# CRITICAL ANALYSIS OF SELF-SUPERVISION

## Contents

## Presented by

Maral Rasoolijaberi

## Introduction

This paper evaluated the performance of the state-of-the-art self-supervised methods on learning weights of convolutional neural networks (CNNs) and on a per-layer basis. They were motivated by the fact that low-level features in the first layers of networks may not require the high-level semantic information captured by manual labels. This paper also aims to figure out whether current self-supervision techniques can learn deep features from only one image.

The main goal of self-supervised learning is to take advantage of a vast amount of unlabeled data to train CNNs and find good generalized image representations. In self-supervised learning, unlabeled data is used to generate ground truth labels, such as the Jigsaw puzzle task[6], and the rotation estimation[3]. For example, in the rotation task, we have a picture of a bird without the label "bird". We rotate the bird image by 90 degrees clockwise and the CNN is trained in a way to find the rotation axis, as can be seen in the figure below. The intuition is that if a deep network can tell if a bird is upside down or not, perhaps it has learned a semantically relevant representation without the need for hand-labelling.

## Previous Work

In recent literature, several papers addressed self-supervised learning methods.

- Generative models: Generative Adversarial Networks (GANs), learn to generate images in an adversarial manner. They consist of a generator network which maps noise samples to image samples and a discriminator network whose task is to distinguish the fake images from the real ones. These two are trained together until the point where the fake images are indistinguishable. BiGAN [2], or Bidirectional GAN, is simply a generative adversarial network plus an encoder. The generator maps latent samples to generated data and the encoder performs as the opposite of the generator. After training BiGAN, the encoder has learned to generate a rich image representation.

Written instruction A
Can you shift every coordinate in the answers up by 43 and write out the records again, requests included, covering only everything from the line containing "You are a GUI" down to the line containing "(x=253, y=137)"?

Stored records
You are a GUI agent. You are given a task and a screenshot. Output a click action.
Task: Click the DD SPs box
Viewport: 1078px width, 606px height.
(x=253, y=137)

==

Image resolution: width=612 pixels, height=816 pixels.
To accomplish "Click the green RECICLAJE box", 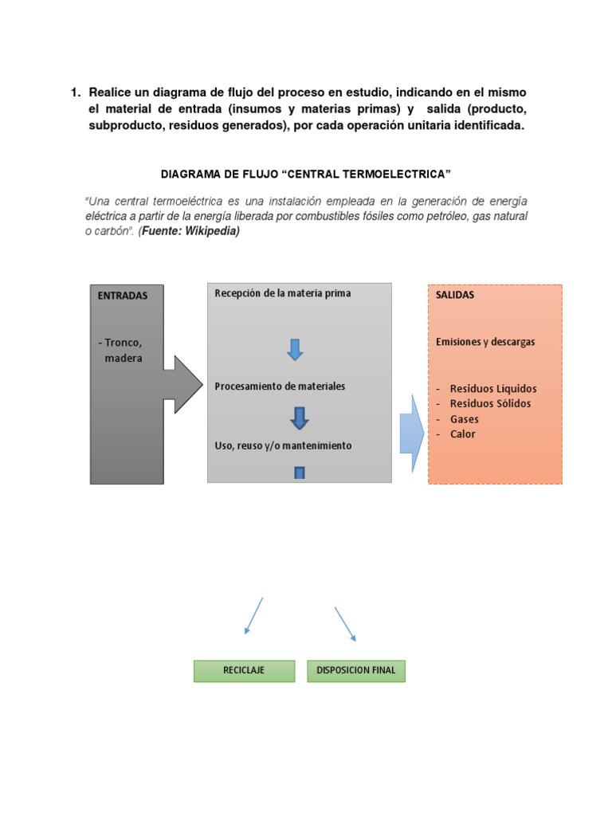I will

Written instruction B
Could you write the next part of the summary on self-supervised learning, picking up after its last sentence?

Written reply A
You are a GUI agent. You are given a task and a screenshot. Output a click action.
Task: Click the DD SPs box
Viewport: 1078px width, 606px height.
(x=296, y=180)

Written reply B
- In RotNet method [3], images are rotated and the CNN learns to figure out the direction. Therefore, this task is a 4-way classification task. Most images are taken upright which could be considered as labeled images with label 90 degrees. The authors of RotNet argue that the concept of 'upright' is hard to understand and requires high-level knowledge about the image, so this task encourages the network to discover more complex information about the images.
- DeepCluster [4] alternates between k-means clustering step, in which pseudo-labels are assigned to the data by k-means on the PCA-reduced features, and the learning step in which the model tries to learn to fit the representation to these labels(cluster IDs) under several image transformations. These transformations include random resized crops with [math] \beta = 0.08 [/math] and [math] \gamma = \frac{3}{4}[/math] and horizontal flips.

- In Jigsaw task [6], the unlabelled images are divided into nine patches and then, the patches are permuted randomly to create a new image. Then, a deep neural network is trained to predict the permutation of patches in the perturbed image.

Following is the work done in the domain of learning from a single image:

- Rodriguez et al. [7] used max-margin correlation filters to learn robust tracking templates from a single sample of the patch.
- Malisiewicz et al. [8] used a semi-parametric exemplar SVM model where the model uses one positive sample and separates it from thousands of negative samples mined from the background.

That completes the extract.